- Other names: SDSS, X-linked intellectual disability Stocco dos Santos type
- Specialty: Medical genetics
- Symptoms: Ocular, muscular and skeletal differences
- Frequency: very rare

= Stocco dos Santos syndrome =

Stocco dos Santos syndrome is an extremely rare multi-systemic genetic disorder which is present from birth. It is characterized by heart, skeletal, muscular abnormalities with accompanying intellectual disabilities.

== Presentation ==

People with Stocco dos Santos syndrome often show the following symptoms: dolichocephaly, cranial asymmetry, talipes equinovarus, camptodactyly, Hypoplasia, anophthalmia, Buphthalmos, progressive retinal detachment, aniridia, tricuspid valve prolapse, mitral and tricuspid insufficiency, hyperactivity, intellectual disability, low birth weight and short stature.

== Causes ==

This condition is thought to be caused by mutations in chromosome Xp11.22, and thought to be X-linked recessive.

== Etiology ==

On May 1, 1991, a novel X-linked genetic disorder was discovered through a Brazilian family, when severe intellectual disabilities, bilateral congenital hip dislocation, and low height were found in four male first-cousins, with three out of the four cousins carrying a new variant of glucose-6-phosphate dehydrogenase. There haven't been any more reported cases since 1992.
★ ★ ★ ★ ★
-- Description of the task --
Using the passage on Stocco dos Santos syndrome, decide whether each statement agrees with it: (a) the disorder is present from birth; (b) the disorder was discovered through a Mexican family; (c) all four cousins carried a new variant of glucose-6-phosphate dehydrogenase. Answer yes or no for each, quoting the words that decide it.

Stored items
★ ★ ★ ★ ★
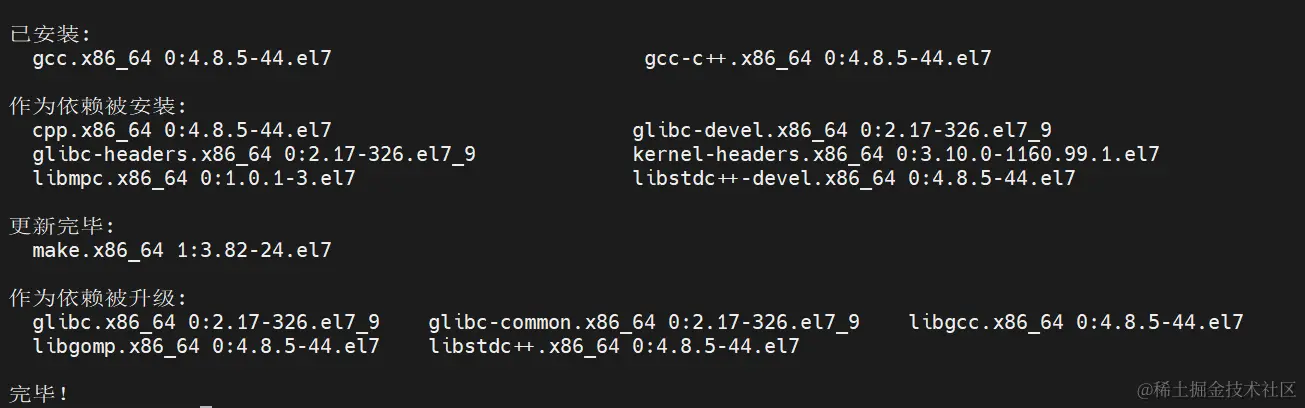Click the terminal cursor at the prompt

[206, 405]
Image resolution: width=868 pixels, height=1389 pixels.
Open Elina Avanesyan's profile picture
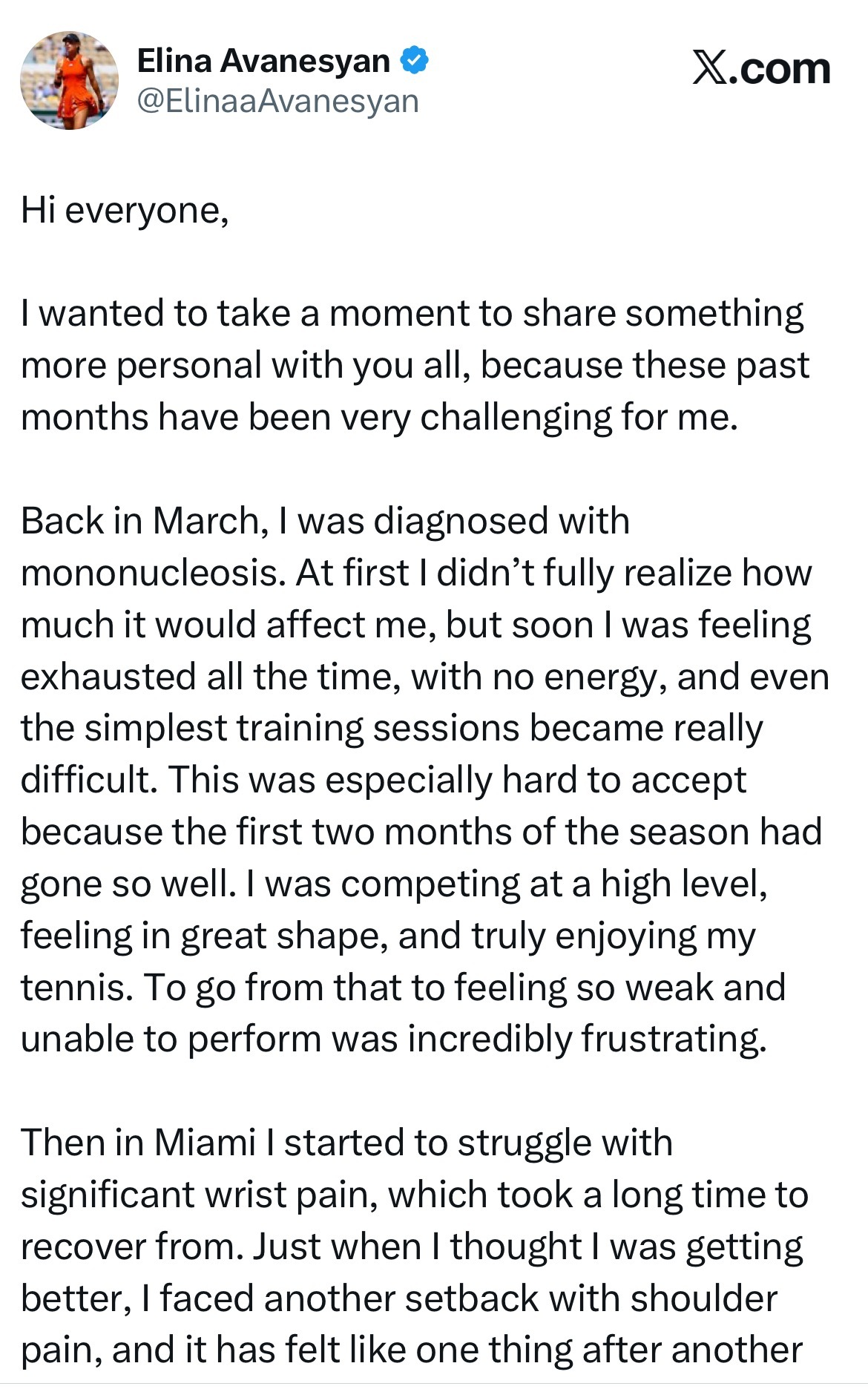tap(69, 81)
★ ★ ★ ★ ★
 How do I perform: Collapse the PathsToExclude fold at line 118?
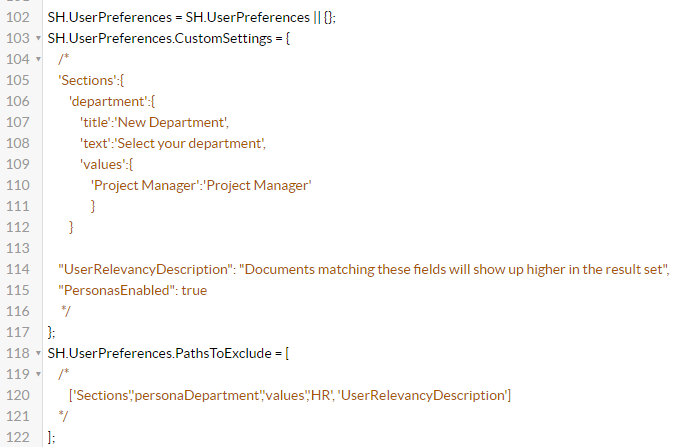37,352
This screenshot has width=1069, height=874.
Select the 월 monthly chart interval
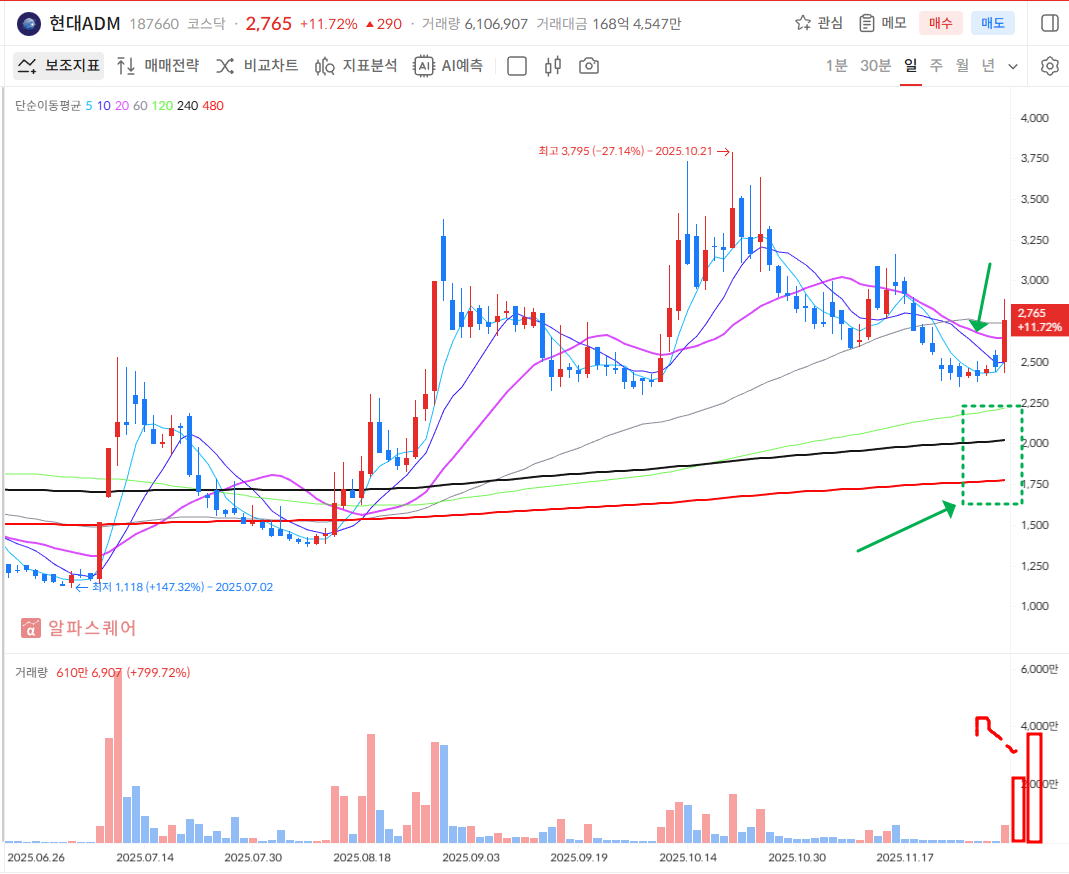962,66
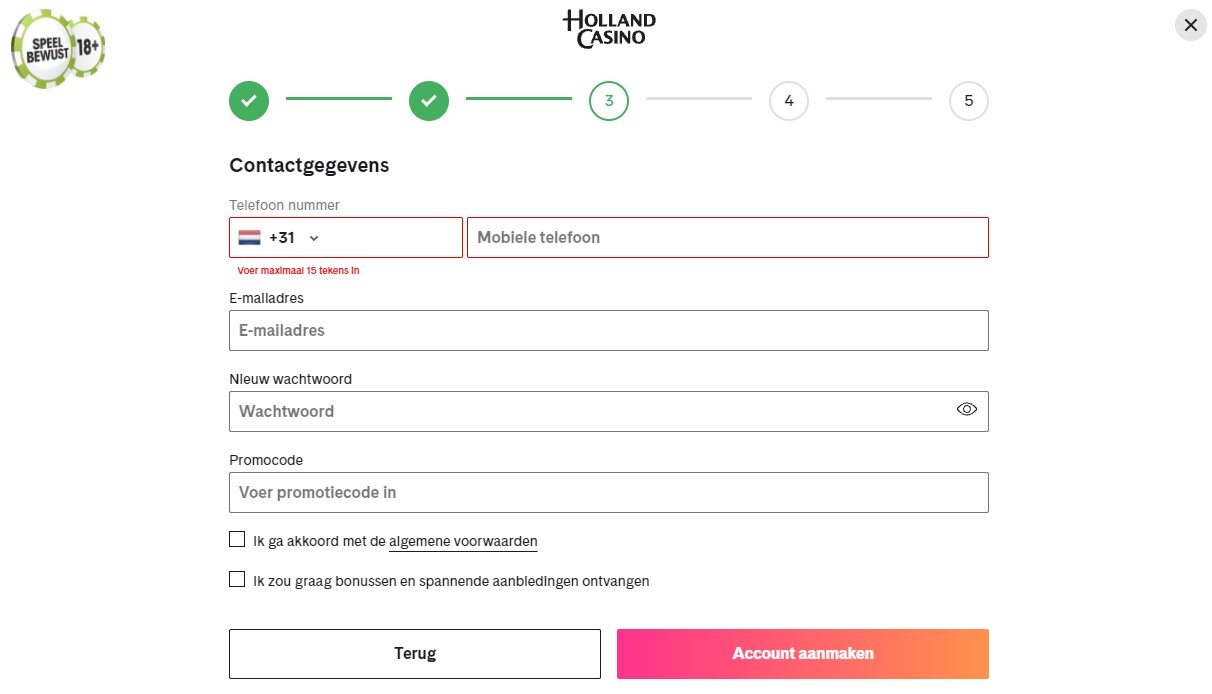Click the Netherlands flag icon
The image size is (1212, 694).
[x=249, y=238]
★ ★ ★ ★ ★
-- Output of the exercise --
(a) Yes: "which is present from birth"
(b) No: "a novel X-linked genetic disorder was discovered through a Brazilian family"
(c) No: "with three out of the four cousins carrying a new variant of glucose-6-phosphate dehydrogenase"